Issue 75 - Week of July 25th

1.       Hillary Clinton's Presidential campaign also hacked in attack on Democratic Party: There's a lot more to come from the DNC Hack. The Associated Press confirmed last week that the computer systems used by Hillary Clinton's presidential campaign were hacked as part of the recent Democratic National Convention (DNC) hack. According to experts investigating the DNC hack - Fancy Bear APT (also known as APT28 and Pawn Storm) used a piece of malware called X-Tunnel to steal data from the system without getting detected.

2.       Kimpton Hotel chain investigating payment Card Breach: Kimpton Hotels has confirmed a possible payment card breach at around 24 of its properties across the US and says it is investigating the charge. Kimpton authorities alerted customers, noting: “If there are unauthorized charges, individuals should immediately notify their bank.” In the past 2 years, most of the credit card breaches have been done by remotely planting malicious software at point-of-sale (PoS) devices. Recent hotel chain victims include - Hyatt Hotels, Trump Hotel Collection, Starwood Hotels, and Hilton Hotels.

3.       Using VPN in the UAE? You'll be fined if you get caught!: If you get caught using a VPN in UAE, you could face temporary imprisonment and fines of up to $545k. Online Privacy is one of the biggest challenges in today's interconnected world. The governments across the world have been found to be using the Internet to track people’s information and conduct mass surveillance. The top two telecom companies in UAE, have also banned VoIP and the phone calling features in popular apps. China has an illegal VPN service that is used to circumvent the Great Firewall of China.

4.       PornHub pays hackers $20,000 to find Zero-day flaws in its Website: Two months ago, PornHub had launched a Bug bounty program and last week they paid $20,000 bug bounty to a team of three researchers, who gained Remote Code Execution (RCE) capability on its servers using a zero-day vulnerability in PHP – the programming language that powers the website.

5.       Indian hacker discovers Vine’s source code; Twitter pays him $10,080 for his efforts: An Indian Bug bounty hunter, discovered a loophole in Vine that allowed him to download a Docker image containing complete source code of Vine without any hassle. Vine is a video sharing service where people can share 6-second-long video clips on Twitter. The 23-year-old reported this blunder to Twitter, the company rewarded him and fixed the issue within 5 minutes.

6.       LastPass bug lets Hackers steal all your Passwords: LastPass is a cloud password manager that automatically fills credentials for you. Last week, a critical zero-day flaw has been discovered in Lastpass that could allow any remote attacker to compromise an account completely. LastPass has quickly patched the reported vulnerability. Lastpass was in similar news in 2015 as well as in Jan 2016 (when it was mocked as LostPass).

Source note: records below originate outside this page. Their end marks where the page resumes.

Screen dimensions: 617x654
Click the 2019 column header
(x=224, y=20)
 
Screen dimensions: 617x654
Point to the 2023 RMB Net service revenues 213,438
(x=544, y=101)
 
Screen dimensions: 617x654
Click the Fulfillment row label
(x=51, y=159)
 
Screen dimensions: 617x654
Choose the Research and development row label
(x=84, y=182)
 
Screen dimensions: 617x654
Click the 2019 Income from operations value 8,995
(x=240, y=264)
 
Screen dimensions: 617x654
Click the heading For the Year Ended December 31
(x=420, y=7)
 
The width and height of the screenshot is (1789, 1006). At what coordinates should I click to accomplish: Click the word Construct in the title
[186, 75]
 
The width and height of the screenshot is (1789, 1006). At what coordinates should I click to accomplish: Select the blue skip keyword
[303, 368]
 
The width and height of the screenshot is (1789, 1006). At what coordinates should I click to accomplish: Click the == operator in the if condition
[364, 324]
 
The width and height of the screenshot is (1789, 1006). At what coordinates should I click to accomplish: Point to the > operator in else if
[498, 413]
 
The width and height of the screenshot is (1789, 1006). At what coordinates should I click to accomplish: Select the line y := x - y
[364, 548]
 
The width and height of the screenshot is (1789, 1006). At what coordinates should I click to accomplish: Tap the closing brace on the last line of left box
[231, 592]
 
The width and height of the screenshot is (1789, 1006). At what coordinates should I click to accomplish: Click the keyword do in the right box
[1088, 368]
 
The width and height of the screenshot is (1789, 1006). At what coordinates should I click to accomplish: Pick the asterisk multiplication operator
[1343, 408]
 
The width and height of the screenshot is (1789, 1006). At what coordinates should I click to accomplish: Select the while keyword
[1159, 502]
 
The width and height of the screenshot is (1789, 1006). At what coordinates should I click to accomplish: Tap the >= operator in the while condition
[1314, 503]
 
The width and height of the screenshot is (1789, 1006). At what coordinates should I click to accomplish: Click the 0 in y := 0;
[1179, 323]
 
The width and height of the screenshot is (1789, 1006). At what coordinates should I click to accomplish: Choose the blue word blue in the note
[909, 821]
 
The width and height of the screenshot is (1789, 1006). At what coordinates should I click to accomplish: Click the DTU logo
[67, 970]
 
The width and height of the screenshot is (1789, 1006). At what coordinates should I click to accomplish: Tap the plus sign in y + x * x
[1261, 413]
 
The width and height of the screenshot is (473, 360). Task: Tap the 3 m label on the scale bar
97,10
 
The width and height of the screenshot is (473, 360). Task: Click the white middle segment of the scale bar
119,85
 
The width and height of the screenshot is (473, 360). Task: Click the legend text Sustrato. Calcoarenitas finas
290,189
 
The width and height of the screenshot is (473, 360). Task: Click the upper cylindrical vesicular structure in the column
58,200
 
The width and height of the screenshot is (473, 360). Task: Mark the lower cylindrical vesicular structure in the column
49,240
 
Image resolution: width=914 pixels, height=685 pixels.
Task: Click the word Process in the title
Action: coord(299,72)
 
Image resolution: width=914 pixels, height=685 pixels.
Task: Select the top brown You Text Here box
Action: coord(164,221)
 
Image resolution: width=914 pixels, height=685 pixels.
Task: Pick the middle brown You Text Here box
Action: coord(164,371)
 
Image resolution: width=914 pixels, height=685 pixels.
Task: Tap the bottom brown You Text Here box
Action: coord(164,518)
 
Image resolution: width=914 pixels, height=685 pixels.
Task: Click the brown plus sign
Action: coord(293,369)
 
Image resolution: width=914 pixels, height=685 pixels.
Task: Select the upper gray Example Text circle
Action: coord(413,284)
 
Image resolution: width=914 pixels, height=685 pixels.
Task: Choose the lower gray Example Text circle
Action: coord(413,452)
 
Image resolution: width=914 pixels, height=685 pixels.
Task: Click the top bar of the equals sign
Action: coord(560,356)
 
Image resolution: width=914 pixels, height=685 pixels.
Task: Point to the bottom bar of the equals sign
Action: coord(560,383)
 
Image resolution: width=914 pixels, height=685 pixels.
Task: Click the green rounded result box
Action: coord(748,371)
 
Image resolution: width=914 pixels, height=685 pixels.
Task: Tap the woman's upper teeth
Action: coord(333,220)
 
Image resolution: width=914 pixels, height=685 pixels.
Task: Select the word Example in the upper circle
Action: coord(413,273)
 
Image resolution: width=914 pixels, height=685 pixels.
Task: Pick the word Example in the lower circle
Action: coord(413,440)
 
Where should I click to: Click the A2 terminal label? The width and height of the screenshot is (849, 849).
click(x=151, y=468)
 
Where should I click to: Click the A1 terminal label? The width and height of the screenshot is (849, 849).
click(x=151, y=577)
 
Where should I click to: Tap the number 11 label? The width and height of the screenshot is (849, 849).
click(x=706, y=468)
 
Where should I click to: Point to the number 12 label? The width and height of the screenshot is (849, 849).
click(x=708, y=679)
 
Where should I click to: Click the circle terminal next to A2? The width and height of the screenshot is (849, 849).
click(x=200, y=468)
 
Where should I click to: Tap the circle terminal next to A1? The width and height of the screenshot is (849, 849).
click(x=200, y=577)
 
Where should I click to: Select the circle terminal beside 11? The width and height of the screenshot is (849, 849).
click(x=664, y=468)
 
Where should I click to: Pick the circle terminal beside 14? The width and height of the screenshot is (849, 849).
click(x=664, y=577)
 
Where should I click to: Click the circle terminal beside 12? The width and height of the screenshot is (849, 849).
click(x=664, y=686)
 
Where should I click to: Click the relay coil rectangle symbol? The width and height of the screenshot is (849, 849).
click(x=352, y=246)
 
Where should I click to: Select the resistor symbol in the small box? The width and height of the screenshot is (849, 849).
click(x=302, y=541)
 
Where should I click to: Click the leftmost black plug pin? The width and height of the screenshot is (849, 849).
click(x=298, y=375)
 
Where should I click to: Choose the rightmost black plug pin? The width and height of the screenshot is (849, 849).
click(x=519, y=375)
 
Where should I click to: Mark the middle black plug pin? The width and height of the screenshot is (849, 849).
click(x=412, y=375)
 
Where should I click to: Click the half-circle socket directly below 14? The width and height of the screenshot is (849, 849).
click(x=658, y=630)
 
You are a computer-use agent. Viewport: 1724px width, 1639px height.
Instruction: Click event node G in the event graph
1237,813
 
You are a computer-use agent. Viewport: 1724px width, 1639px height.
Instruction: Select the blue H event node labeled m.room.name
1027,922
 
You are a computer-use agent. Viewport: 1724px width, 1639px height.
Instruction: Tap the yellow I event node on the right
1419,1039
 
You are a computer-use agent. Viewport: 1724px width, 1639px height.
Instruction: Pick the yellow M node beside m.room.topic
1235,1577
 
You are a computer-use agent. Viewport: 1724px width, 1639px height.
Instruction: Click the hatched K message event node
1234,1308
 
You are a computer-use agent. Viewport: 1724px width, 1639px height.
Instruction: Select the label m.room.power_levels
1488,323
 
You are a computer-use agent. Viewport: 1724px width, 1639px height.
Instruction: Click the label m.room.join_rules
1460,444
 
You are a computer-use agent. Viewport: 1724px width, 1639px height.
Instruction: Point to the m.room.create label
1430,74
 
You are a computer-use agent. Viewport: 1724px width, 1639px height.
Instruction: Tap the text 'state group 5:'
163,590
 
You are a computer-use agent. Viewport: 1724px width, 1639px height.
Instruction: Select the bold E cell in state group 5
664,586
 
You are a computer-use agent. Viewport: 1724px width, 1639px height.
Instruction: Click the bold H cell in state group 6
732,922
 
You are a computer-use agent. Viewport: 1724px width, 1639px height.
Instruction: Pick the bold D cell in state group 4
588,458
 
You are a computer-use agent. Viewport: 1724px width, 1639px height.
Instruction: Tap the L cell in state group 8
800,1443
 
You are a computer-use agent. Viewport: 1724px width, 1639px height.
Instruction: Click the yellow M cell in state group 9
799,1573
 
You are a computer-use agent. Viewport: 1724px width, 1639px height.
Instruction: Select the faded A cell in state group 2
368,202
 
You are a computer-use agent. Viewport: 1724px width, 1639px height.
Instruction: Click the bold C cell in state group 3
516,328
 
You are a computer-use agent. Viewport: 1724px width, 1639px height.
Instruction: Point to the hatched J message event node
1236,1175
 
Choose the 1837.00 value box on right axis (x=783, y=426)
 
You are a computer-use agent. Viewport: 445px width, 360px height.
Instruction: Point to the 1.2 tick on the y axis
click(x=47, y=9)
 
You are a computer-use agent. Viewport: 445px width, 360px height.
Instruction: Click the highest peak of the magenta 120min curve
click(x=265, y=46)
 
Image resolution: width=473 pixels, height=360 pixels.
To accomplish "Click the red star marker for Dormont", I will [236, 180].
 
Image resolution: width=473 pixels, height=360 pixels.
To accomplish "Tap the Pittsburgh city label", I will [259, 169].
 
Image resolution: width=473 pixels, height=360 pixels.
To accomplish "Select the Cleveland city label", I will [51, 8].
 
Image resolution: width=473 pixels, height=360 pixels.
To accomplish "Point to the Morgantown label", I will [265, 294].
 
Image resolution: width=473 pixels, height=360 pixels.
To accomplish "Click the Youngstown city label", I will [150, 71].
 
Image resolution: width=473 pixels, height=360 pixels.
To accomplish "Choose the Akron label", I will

7.       KeySniffer lets Hackers steal keystrokes from Wireless Keyboards: Wireless keyboards from eight different hardware manufacturers, have been found to use cheap transceiver chips (non-Bluetooth chips) – a less secure, radio-based communication protocol. They also use unencrypted radio transmission. This means anyone within 100 meters range of the computer with a long-range radio dongle can intercept the communications between affected wireless keyboards and computer. The vulnerability is called KeySniffer.  Issue 66 - we discussed Keysweeper - a simple device that exploited weak encryption used by Microsoft wireless keyboards.

8.       Possible end of SMS-based 2-Factor Authentication: SMS-based Two-Factor Authentication (2FA), which is used as an added layer of security, has been declared insecure by the US National Institute of Standards and Technology (NIST). NIST argues it's too easy for anyone to obtain a (replacement) phone and the website operator has no way to verify whether the person who receives the 2FA code is even the correct recipient. Other issues include design flaws in SS7 which allows SMS to be diverted to other devices and possible leak of code when it gets displayed on a locked screen. Issue 49 - we saw how a duplicate SIM card was used to steal $70k from a Bangalore based entrepreneur.

9.       QRLJacking — hacking technique to hijack QR Code based quick login system: QR codes are two-dimensional barcodes that contain a significant amount of information, many websites use this in place of usernames and passwords for authentication. Last week, an expert revealed a method in which a cloned QR login code on a phishing site could capture login details of a victim and allow the hacker to steal.

10.   'No More Ransomware', a new way to fight back when your Data's taken hostage: Participants of a new initiative called 'No More Ransomware', have launched a website last week featuring tools that can help some victims decrypt their data without paying off the criminals. The site offers four decryption tools, each designed to help unlock data from different strains of ransomware. Though this will not be able to help all victims, it definitely offers another option to paying-up or losing-data. Regular Data backup and a good web security solution are the need of the hour to combat this Ransomware Menace.